Comments and Discussion

4 Responses

  1. Reminds me of another song:
    Can’t speak, so close I can feel You breathe
    You’re so holy and worthy
    You know where I’ve been
    Can’t move, so close to You
    I’m see-through
    No, not innocent like You
    Oh God, I’m sorry
    I’m livin’ in awe
    You don’t need me at all
    But You couldn’t love me more
    … And Your love is overwhelming
    Your love is overwhelming
    I can barely breathe here

    https://open.spotify.com/track/053yoApAqzVFYZQUcf60Zv?si=NbC_JhdCSmuKou8gCv4sNQ&utm_source=copy-link

  2. For me, the truth that is expressed here, is that for us to truly embrace what God has done for us and to accept how much he loves us; we have to pray for and receive the grace needed to have the same mindset of Christ (Philippians 2: 5). We know this is possible because of His promises to us that we’ve been given His divine power to participate in His divine nature. (2 Peter 1:3-4). This is why we can love/like ourselves. It’s that part of us that more truly reflects His divine image that enables to have a proper love for oneself.

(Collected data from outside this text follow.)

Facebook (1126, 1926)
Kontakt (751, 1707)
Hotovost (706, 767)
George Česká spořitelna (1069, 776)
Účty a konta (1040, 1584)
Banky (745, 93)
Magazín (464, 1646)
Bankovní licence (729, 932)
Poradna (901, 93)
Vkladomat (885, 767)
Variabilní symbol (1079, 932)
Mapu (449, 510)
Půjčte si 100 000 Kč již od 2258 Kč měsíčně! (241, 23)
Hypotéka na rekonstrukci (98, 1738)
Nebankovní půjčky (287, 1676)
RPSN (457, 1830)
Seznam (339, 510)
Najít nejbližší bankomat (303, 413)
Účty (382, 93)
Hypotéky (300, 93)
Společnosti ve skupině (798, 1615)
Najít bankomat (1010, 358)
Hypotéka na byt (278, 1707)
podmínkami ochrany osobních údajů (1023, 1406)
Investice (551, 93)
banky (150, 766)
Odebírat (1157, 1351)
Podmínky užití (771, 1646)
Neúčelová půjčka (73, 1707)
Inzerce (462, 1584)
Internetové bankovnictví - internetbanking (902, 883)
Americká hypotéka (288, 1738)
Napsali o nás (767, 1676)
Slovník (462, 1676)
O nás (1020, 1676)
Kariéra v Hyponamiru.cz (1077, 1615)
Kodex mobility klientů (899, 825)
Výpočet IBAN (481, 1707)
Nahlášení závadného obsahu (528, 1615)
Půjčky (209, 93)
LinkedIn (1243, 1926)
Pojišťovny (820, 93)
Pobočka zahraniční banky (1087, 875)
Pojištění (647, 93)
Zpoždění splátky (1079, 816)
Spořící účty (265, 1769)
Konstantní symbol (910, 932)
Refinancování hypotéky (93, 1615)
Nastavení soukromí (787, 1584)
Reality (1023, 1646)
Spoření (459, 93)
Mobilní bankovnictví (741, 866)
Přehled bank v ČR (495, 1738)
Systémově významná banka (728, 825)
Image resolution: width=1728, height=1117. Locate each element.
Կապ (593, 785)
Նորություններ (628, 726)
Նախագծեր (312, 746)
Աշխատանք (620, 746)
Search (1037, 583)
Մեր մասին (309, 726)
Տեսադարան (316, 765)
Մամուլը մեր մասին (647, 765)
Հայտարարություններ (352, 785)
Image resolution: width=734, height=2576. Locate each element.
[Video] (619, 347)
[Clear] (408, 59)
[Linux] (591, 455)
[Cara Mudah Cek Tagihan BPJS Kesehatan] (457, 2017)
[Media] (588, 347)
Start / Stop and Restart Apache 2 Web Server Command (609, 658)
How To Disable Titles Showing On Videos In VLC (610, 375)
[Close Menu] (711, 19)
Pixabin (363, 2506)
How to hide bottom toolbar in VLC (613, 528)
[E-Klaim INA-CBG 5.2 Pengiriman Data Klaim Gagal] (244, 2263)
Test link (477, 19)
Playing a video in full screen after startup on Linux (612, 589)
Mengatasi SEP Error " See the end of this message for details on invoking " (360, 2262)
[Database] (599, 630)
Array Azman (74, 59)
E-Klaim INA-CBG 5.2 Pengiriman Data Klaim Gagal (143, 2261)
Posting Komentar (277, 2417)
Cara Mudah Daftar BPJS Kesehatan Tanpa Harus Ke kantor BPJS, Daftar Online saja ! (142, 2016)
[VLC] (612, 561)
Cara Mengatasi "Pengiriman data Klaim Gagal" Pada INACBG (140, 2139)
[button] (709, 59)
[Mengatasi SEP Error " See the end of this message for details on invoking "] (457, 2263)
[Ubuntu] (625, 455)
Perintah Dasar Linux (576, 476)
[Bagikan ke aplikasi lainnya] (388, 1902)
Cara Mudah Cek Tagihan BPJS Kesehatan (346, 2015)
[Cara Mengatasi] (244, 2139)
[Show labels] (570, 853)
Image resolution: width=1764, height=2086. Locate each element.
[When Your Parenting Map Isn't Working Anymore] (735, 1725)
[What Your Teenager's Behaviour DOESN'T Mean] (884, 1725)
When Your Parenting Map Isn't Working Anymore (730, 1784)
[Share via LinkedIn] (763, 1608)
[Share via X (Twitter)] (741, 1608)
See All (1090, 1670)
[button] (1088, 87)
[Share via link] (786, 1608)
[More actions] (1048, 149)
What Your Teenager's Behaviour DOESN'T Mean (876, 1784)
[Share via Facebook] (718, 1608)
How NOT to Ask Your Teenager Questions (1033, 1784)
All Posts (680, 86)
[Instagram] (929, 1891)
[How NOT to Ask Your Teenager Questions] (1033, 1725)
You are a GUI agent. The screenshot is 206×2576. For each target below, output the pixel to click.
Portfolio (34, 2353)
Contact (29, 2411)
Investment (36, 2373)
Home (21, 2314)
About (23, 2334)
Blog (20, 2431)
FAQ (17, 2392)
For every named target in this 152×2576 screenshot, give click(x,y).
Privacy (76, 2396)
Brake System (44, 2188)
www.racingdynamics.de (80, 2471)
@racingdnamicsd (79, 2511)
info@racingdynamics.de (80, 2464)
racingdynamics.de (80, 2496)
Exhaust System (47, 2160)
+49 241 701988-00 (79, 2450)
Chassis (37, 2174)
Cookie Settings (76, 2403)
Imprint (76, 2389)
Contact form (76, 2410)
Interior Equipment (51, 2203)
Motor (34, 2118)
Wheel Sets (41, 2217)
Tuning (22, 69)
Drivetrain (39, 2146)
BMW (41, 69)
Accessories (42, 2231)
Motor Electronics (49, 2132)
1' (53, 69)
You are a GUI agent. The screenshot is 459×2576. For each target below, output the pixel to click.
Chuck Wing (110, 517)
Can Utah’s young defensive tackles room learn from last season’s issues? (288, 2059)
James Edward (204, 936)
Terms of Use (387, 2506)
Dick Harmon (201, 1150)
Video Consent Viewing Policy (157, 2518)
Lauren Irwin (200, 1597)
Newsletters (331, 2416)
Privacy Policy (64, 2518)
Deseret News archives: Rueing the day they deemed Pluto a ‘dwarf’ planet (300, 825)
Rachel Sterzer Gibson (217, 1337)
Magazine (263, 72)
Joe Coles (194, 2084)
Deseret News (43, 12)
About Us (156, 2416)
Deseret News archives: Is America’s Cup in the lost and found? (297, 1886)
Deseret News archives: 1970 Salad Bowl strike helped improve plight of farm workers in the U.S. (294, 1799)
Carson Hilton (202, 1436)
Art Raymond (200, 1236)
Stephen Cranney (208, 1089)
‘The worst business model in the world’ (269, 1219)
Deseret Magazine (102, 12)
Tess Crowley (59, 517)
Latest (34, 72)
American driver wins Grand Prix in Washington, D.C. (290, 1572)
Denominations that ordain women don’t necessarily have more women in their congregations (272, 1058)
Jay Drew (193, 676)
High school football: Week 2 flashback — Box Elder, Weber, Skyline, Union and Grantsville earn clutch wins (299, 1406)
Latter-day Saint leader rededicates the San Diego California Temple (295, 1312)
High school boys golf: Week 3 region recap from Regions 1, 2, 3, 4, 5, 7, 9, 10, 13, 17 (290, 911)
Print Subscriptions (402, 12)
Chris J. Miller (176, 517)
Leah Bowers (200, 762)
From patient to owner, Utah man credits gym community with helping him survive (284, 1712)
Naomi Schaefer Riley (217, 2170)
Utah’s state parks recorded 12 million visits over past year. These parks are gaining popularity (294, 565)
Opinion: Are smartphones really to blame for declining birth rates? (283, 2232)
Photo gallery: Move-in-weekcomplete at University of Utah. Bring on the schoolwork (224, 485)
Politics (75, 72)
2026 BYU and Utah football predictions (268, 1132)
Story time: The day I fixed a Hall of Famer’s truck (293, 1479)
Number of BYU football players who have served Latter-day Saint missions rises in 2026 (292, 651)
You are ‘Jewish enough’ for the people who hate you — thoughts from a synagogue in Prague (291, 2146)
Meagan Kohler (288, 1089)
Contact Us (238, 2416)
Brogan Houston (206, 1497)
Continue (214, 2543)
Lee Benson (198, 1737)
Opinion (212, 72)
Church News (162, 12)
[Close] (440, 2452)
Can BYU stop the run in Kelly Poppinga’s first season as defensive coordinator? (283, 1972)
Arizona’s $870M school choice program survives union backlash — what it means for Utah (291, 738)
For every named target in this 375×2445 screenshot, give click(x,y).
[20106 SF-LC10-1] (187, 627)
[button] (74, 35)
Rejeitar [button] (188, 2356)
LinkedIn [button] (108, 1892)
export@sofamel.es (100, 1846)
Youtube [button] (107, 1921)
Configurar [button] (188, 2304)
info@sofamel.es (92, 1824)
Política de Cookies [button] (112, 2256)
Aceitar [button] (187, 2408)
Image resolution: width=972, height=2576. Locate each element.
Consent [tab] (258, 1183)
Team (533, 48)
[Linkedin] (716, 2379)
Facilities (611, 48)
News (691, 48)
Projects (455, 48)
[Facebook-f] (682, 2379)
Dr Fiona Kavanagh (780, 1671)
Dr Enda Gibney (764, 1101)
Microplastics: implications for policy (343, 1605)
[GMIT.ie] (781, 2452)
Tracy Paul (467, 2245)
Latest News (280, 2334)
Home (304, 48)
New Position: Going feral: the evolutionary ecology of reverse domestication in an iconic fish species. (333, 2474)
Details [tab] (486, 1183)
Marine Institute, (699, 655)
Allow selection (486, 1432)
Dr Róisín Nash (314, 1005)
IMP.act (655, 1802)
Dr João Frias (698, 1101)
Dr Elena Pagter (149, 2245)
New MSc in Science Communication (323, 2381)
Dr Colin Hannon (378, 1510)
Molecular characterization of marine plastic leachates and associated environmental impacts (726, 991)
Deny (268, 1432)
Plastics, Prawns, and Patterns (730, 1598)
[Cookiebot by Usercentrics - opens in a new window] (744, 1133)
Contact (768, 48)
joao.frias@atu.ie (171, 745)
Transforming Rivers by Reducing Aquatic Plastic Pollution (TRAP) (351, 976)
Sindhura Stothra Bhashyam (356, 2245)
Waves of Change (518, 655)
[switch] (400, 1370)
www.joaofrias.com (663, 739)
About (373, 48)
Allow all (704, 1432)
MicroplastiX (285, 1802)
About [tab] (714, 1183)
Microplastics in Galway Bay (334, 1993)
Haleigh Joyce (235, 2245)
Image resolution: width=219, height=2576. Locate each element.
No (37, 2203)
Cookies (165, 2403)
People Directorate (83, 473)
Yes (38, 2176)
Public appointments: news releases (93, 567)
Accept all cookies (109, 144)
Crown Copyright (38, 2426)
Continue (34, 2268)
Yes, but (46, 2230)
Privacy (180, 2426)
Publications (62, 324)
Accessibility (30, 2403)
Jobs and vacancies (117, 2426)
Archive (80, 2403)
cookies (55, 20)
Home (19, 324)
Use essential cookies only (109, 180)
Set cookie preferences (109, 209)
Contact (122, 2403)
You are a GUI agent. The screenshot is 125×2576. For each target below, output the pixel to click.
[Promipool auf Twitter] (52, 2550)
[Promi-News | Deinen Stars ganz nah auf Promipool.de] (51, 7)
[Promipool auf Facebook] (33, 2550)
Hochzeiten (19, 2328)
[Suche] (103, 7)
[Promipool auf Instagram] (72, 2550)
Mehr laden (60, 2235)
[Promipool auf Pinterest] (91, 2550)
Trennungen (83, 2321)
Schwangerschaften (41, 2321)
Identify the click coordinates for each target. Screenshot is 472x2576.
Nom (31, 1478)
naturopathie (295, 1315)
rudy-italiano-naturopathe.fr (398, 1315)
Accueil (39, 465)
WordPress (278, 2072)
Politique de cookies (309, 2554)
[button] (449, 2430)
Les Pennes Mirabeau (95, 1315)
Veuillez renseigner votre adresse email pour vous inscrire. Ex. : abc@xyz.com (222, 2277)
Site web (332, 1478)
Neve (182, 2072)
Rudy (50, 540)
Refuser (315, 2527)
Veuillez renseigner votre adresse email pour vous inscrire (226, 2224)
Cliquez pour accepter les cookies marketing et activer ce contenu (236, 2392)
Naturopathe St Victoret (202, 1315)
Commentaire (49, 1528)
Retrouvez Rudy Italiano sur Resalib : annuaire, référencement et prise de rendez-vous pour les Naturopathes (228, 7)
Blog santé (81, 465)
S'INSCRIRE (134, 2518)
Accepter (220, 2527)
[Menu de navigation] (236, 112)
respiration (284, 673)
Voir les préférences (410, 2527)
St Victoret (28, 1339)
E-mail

  3. Love is a strange thing. Not in of itself, but our humanistic view and definition. We all want it, no, need it, but it must be on our terms. And when another doesn’t love us as we want, we become critical. Thruth is we only see another person’s shortcomings because the same ones are in us. We act as if we don’t have any while pointing them out in another. Hence, the speck in the brother’s eye, the log in ours.
    Can we Agape love another person unless we love ourselves the same? Jesus said to love our neighbor as ourselves. Maybe we do already. Maybe how we treat our neighbors is the scale of how we Agape love ourselves. Not a prideful, here I may type of love, but a love of knowing, faith without falter, who we are in Christ.
    By the way, so that we wouldn’t be confused about the crumby, sarcastic, irritating, nosy neighbor Jesus threw in another group to love, our enemies.
    Learning to become like the One.

  4. Once again, perfect timing. There is a place deep in my soul that needed to hear these words. Even more so, needed me to speak these words out loud that I might receive the depth of God’s affection for me.
    I am in a time of life where it is so much easier to pray for others, to care for others, than it is to pray for and care for myself. But, as in all things, there needs to be some moderation. My soul needs to drink deep of the Living Water of Christ. I am in need of refreshing and the DT today was the finest and sweetest of water. Thank you and amen!